LISTED ENTRIES>
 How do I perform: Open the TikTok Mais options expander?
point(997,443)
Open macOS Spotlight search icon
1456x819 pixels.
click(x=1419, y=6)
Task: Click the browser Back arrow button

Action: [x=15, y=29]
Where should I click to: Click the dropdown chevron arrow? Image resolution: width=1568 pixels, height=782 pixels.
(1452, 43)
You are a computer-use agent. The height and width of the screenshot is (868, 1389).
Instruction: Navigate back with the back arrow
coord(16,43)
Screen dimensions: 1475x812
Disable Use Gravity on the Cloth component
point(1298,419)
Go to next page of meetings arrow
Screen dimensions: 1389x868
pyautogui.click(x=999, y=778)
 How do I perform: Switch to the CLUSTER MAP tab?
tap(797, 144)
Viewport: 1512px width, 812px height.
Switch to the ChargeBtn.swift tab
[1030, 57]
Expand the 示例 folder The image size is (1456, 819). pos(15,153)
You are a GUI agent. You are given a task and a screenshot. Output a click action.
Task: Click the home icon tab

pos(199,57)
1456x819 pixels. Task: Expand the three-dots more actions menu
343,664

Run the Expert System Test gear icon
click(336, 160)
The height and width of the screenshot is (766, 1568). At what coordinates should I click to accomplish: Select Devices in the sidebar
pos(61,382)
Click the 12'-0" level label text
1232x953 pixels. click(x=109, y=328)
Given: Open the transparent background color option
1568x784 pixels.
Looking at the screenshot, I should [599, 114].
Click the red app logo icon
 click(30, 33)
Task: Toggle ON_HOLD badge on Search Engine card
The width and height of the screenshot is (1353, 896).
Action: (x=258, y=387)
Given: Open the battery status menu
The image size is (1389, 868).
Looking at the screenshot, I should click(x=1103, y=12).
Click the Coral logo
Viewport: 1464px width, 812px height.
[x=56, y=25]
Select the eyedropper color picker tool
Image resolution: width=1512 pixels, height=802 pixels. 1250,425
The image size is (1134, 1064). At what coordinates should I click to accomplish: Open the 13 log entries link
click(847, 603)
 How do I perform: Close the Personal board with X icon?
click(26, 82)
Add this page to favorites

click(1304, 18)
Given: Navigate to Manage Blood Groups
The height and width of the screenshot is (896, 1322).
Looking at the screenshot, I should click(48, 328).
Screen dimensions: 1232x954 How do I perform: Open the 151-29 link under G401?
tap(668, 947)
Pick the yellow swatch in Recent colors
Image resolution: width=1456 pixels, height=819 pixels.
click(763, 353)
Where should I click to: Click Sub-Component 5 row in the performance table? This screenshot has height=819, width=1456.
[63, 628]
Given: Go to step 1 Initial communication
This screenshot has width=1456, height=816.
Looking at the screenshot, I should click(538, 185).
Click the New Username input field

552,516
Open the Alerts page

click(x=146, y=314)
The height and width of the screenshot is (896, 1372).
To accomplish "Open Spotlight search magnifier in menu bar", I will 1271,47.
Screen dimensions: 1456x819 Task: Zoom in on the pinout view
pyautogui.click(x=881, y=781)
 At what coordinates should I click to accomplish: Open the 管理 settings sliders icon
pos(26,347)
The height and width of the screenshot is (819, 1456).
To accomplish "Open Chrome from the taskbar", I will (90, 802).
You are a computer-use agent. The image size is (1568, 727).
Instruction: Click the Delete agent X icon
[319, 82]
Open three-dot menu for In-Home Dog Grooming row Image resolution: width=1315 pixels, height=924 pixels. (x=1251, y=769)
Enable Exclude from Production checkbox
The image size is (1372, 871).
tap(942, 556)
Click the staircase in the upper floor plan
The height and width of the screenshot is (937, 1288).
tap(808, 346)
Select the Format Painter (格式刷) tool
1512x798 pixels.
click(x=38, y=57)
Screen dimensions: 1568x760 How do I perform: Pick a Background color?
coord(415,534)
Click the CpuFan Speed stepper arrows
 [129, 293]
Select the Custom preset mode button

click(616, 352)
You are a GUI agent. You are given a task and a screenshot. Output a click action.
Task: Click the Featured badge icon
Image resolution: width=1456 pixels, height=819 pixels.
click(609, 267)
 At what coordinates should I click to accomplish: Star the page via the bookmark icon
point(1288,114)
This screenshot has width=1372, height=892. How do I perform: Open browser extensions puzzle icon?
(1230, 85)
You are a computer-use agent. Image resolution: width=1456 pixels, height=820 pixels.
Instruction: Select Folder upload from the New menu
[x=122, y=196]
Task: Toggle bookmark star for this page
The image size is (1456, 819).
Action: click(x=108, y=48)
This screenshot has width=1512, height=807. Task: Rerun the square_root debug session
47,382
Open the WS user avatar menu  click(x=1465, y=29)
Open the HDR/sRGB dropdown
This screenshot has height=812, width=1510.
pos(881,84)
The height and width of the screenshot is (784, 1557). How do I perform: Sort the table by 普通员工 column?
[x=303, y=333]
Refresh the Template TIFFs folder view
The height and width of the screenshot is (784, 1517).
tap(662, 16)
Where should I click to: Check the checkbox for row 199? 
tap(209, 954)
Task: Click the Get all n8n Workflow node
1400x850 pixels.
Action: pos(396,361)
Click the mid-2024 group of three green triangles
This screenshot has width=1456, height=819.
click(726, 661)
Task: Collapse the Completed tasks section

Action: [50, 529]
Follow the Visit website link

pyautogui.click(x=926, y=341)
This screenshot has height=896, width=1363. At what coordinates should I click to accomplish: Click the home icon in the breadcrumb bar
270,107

PROBLEM STATEMENT> With no word changed, write the entries out once more.

ANSWER BOX>
 How do I perform: Open the TikTok Mais options expander?
point(997,443)
Open macOS Spotlight search icon
1456x819 pixels.
click(x=1419, y=6)
Task: Click the browser Back arrow button

Action: [x=15, y=29]
Where should I click to: Click the dropdown chevron arrow? Image resolution: width=1568 pixels, height=782 pixels.
(1452, 43)
You are a computer-use agent. The height and width of the screenshot is (868, 1389).
Instruction: Navigate back with the back arrow
coord(16,43)
Screen dimensions: 1475x812
Disable Use Gravity on the Cloth component
point(1298,419)
Go to next page of meetings arrow
Screen dimensions: 1389x868
pyautogui.click(x=999, y=778)
 How do I perform: Switch to the CLUSTER MAP tab?
tap(797, 144)
Viewport: 1512px width, 812px height.
Switch to the ChargeBtn.swift tab
[1030, 57]
Expand the 示例 folder The image size is (1456, 819). pos(15,153)
You are a GUI agent. You are given a task and a screenshot. Output a click action.
Task: Click the home icon tab

pos(199,57)
1456x819 pixels. Task: Expand the three-dots more actions menu
343,664

Run the Expert System Test gear icon
click(336, 160)
The height and width of the screenshot is (766, 1568). At what coordinates should I click to accomplish: Select Devices in the sidebar
pos(61,382)
Click the 12'-0" level label text
1232x953 pixels. click(x=109, y=328)
Given: Open the transparent background color option
1568x784 pixels.
Looking at the screenshot, I should [599, 114].
Click the red app logo icon
 click(30, 33)
Task: Toggle ON_HOLD badge on Search Engine card
The width and height of the screenshot is (1353, 896).
Action: (x=258, y=387)
Given: Open the battery status menu
The image size is (1389, 868).
Looking at the screenshot, I should click(x=1103, y=12).
Click the Coral logo
Viewport: 1464px width, 812px height.
[x=56, y=25]
Select the eyedropper color picker tool
Image resolution: width=1512 pixels, height=802 pixels. 1250,425
The image size is (1134, 1064). At what coordinates should I click to accomplish: Open the 13 log entries link
click(847, 603)
 How do I perform: Close the Personal board with X icon?
click(26, 82)
Add this page to favorites

click(1304, 18)
Given: Navigate to Manage Blood Groups
The height and width of the screenshot is (896, 1322).
Looking at the screenshot, I should click(48, 328).
Screen dimensions: 1232x954 How do I perform: Open the 151-29 link under G401?
tap(668, 947)
Pick the yellow swatch in Recent colors
Image resolution: width=1456 pixels, height=819 pixels.
click(763, 353)
Where should I click to: Click Sub-Component 5 row in the performance table? This screenshot has height=819, width=1456.
[63, 628]
Given: Go to step 1 Initial communication
This screenshot has width=1456, height=816.
Looking at the screenshot, I should click(538, 185).
Click the New Username input field

552,516
Open the Alerts page

click(x=146, y=314)
The height and width of the screenshot is (896, 1372).
To accomplish "Open Spotlight search magnifier in menu bar", I will 1271,47.
Screen dimensions: 1456x819 Task: Zoom in on the pinout view
pyautogui.click(x=881, y=781)
 At what coordinates should I click to accomplish: Open the 管理 settings sliders icon
pos(26,347)
The height and width of the screenshot is (819, 1456).
To accomplish "Open Chrome from the taskbar", I will (90, 802).
You are a computer-use agent. The image size is (1568, 727).
Instruction: Click the Delete agent X icon
[319, 82]
Open three-dot menu for In-Home Dog Grooming row Image resolution: width=1315 pixels, height=924 pixels. (x=1251, y=769)
Enable Exclude from Production checkbox
The image size is (1372, 871).
tap(942, 556)
Click the staircase in the upper floor plan
The height and width of the screenshot is (937, 1288).
tap(808, 346)
Select the Format Painter (格式刷) tool
1512x798 pixels.
click(x=38, y=57)
Screen dimensions: 1568x760 How do I perform: Pick a Background color?
coord(415,534)
Click the CpuFan Speed stepper arrows
 [129, 293]
Select the Custom preset mode button

click(616, 352)
You are a GUI agent. You are given a task and a screenshot. Output a click action.
Task: Click the Featured badge icon
Image resolution: width=1456 pixels, height=819 pixels.
click(609, 267)
 At what coordinates should I click to accomplish: Star the page via the bookmark icon
point(1288,114)
This screenshot has width=1372, height=892. How do I perform: Open browser extensions puzzle icon?
(1230, 85)
You are a computer-use agent. Image resolution: width=1456 pixels, height=820 pixels.
Instruction: Select Folder upload from the New menu
[x=122, y=196]
Task: Toggle bookmark star for this page
The image size is (1456, 819).
Action: click(x=108, y=48)
This screenshot has width=1512, height=807. Task: Rerun the square_root debug session
47,382
Open the WS user avatar menu  click(x=1465, y=29)
Open the HDR/sRGB dropdown
This screenshot has height=812, width=1510.
pos(881,84)
The height and width of the screenshot is (784, 1557). How do I perform: Sort the table by 普通员工 column?
[x=303, y=333]
Refresh the Template TIFFs folder view
The height and width of the screenshot is (784, 1517).
tap(662, 16)
Where should I click to: Check the checkbox for row 199? 
tap(209, 954)
Task: Click the Get all n8n Workflow node
1400x850 pixels.
Action: pos(396,361)
Click the mid-2024 group of three green triangles
This screenshot has width=1456, height=819.
click(726, 661)
Task: Collapse the Completed tasks section

Action: [50, 529]
Follow the Visit website link

pyautogui.click(x=926, y=341)
This screenshot has height=896, width=1363. At what coordinates should I click to accomplish: Click the home icon in the breadcrumb bar
270,107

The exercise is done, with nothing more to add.